Navel Gazing on Goblins & Their Narrative Purpose

In my opinion goblins currently occupy a strange place in the fantasyland milieu. They've been increasingly treated as people-like. Goblin is a playable race in several D&D settings, Eberron and Ravnica come to mind as well as their core ancestry status in Pathfinder 2E. In these settings goblins are people with all the implications that brings. They have varied emotions and outlooks. Goblins can be smart, clean, dirty, angry, pacifistic, inventive, industrious, cruel, and any number of other things. Goblins have societies, friends, and children whom they love.

I feel like this is something of a misstep. Goblins which have been granted narrative personhood seem to me to be nothing more than slightly grotty gnomes, and often they're actually not even that grotty. They're small, they make things, they play tricks, but also they're dirty. It's like taking the strong stereotyped characteristics of the various dragons and throwing them all away. I understand (and enjoy) the depiction of slightly grotty gnomes as PCs in those settings, but I don't think it's the right fit for my fantasyland. 

My conclusion is that my goblins are wolves with opposable thumbs. Sure they sometimes have good humour, sometimes can be convinced and bartered with, but at the end of the day they're there to provide a low-level foe who nonetheless acts with near-human levels of wit and tactics.

But, you say, can't regular full-personhood humans fill this role just as well ? To which my answer is, yes you're right, but generally (and in my mind healthily) people balk at declaring a group of persons killable with impunity. That's exactly why I think it's a mistake to give a real proper personhood to the goblin. The way in which I deploy goblins, I don't want the PCs - or indeed the players - to worry about what to do with the goblin children, there are other species with full personhood to foist that dilemma upon the them if that's what we want.

I am acutely aware of the problem that exists in labelling near human intelligences as non-persons and giving narrative permission to kill them with impunity. So instead I say they occupy a category of thing more like an elemental, ghost, or vampire. All of these things are generally presented as being intelligent and person-like to lesser or greater extents but they all have something about them which makes them not-people.

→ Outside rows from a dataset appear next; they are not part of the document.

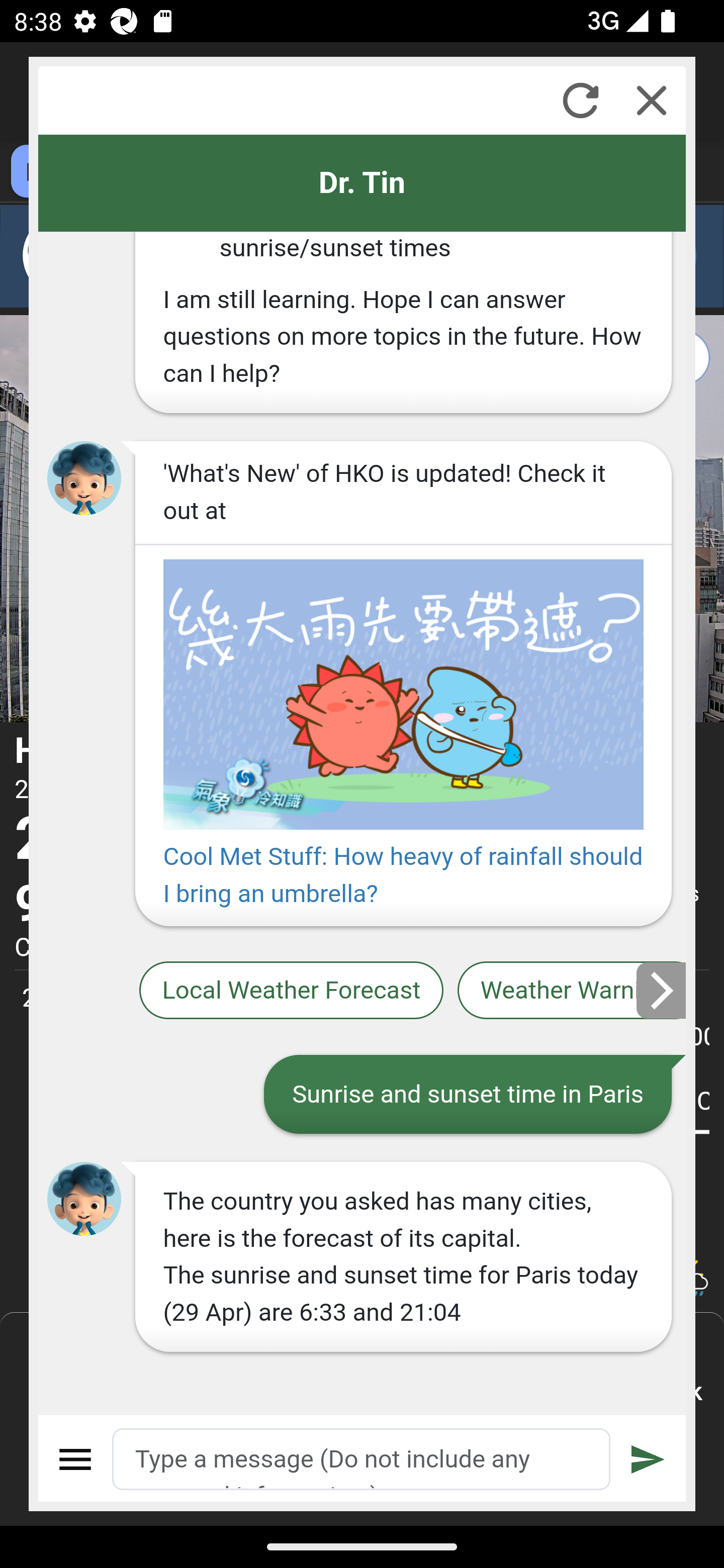
Refresh (580, 100)
Close (651, 100)
Local Weather Forecast (291, 990)
Weather Warnings (571, 990)
Next slide (661, 990)
Menu (75, 1458)
Submit (648, 1458)
Given the description of an element on the screen output the (x, y) to click on. 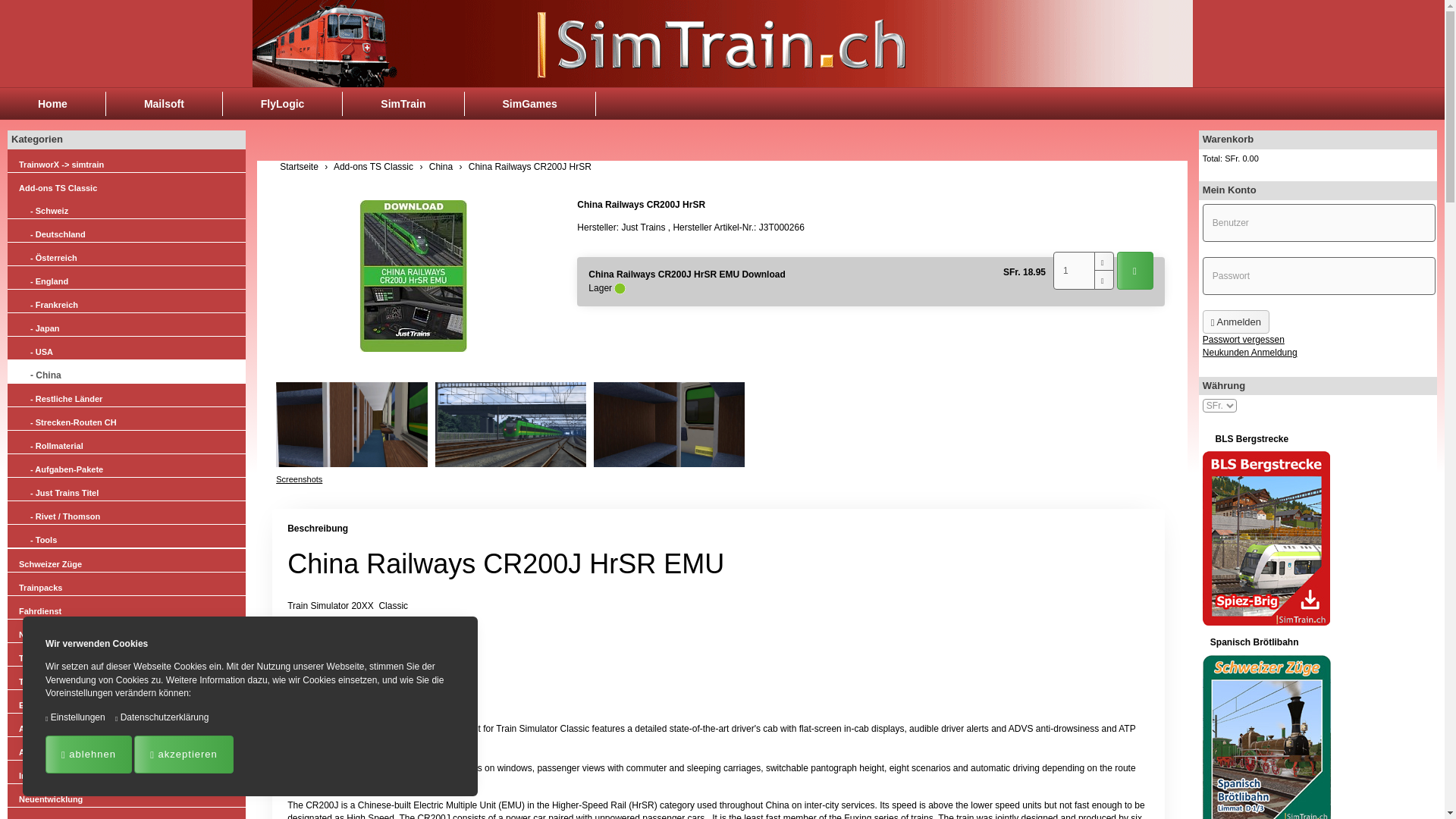
In Warenkorb (1134, 270)
1 (1073, 270)
Artikel an Lager (620, 288)
ablehnen (88, 754)
akzeptieren (182, 754)
Menge (1073, 270)
Einstellungen (74, 717)
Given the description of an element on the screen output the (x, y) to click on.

They're not made of flesh and blood, they aren't assumed to reproduce in a 'natural' fashion and they don't generally have a culture or a society in the way we imagine such things.

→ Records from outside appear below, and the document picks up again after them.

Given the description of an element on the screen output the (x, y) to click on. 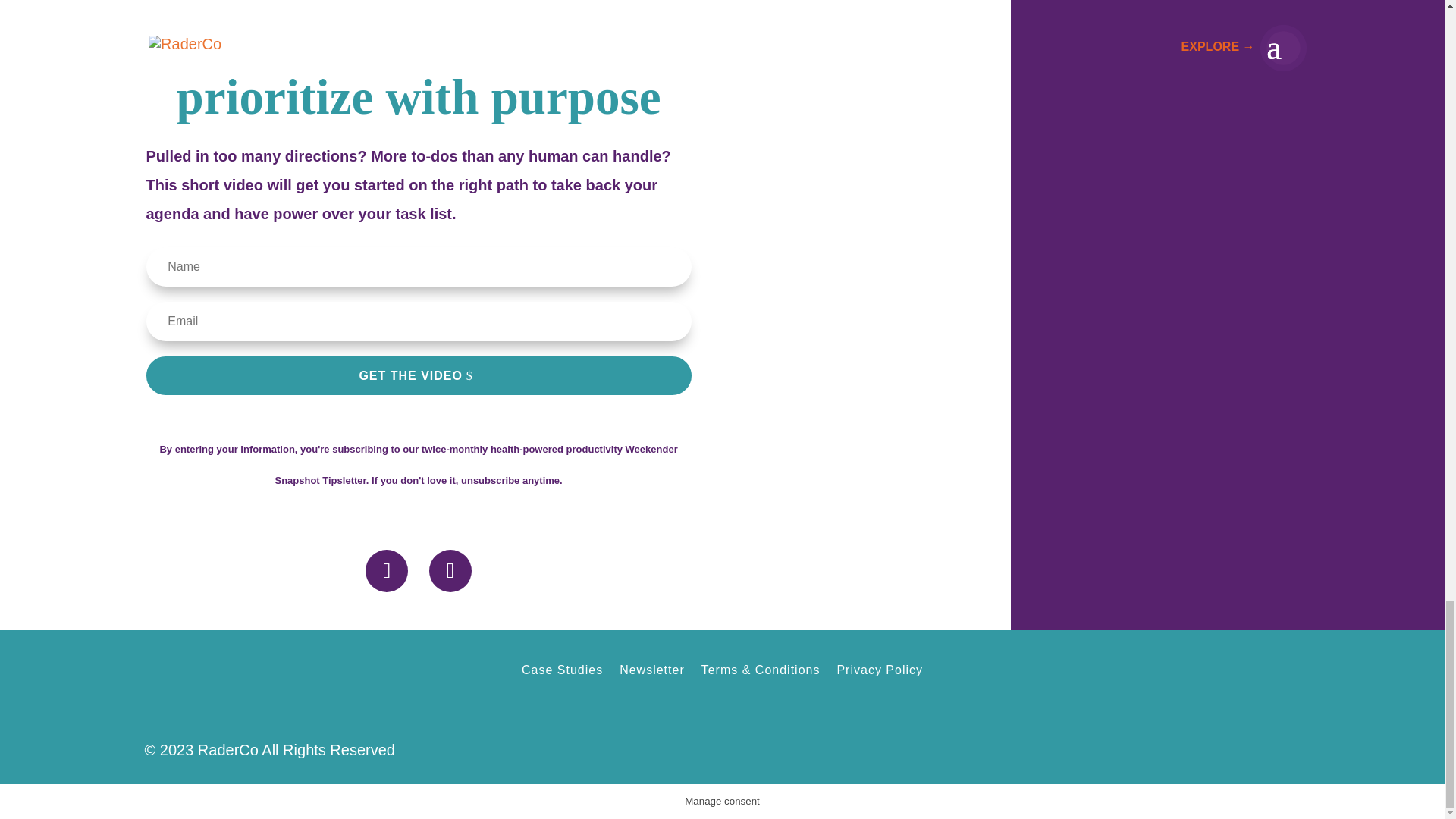
Newsletter (652, 673)
Case Studies (561, 673)
GET THE VIDEO (417, 375)
Privacy Policy (879, 673)
Follow on Youtube (450, 570)
Follow on LinkedIn (386, 570)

So I'm removing certain things from goblins so that they are as far away from being people as possible whilst still keeping their cunning. They don't have genders or sexes, they don't need to eat, they don't reproduce and have little goblin children, they don't have little goblins hopes and dreams, they barely have a long-term memory at all and they aren't made of flesh and blood, if you cut them you find dirt and sticks.